The goal of the author was to recreate the experience of "attending" the 2003 XYZZY Awards, a full transcript of which is available online. In preparation, I read the entire transcript myself, for comparison purposes.
It took me much longer to read the transcript than it did to play this piece, partly because the author (David Welbourn, aka DavidW) only implemented the first couple of awards, and partly because he edited out much of the audience activity. The official presentations of the announcers are faithfully recreated, along with the notable acceptance speech by Triage.
This work is speed IF, so there are limits to what you can expect. The most richly-implemented feature of the environment appears to be the artwork surrounding the stage (murals and paintings). I don't know whether these descriptions are original creations of the author or what you would have seen had you been on IFMUD for the ceremony, but they are amusing, either way.
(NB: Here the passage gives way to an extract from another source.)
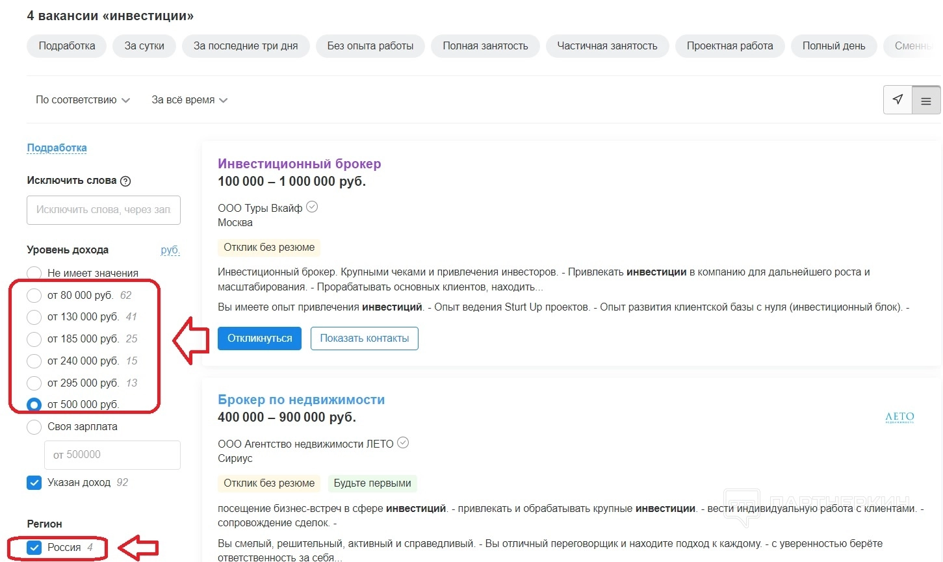Select the list view icon

926,101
NPCs are barely sketches, but to implement them in more detail would require taking considerable license with the personalities of real people. The main focus is the presentation of the awards, and I congratulate Mr. Welbourn for creating a minor puzzle to advance the action -- a clever twist.
This Is Who We Are by Sam Kabo Ashwell
A considerable number of games exist largely as the commentary of the IF community (or some subset of it) upon the medium and the community itself. These works are likely to be befuddling to outsiders, but provide windows onto blah blah...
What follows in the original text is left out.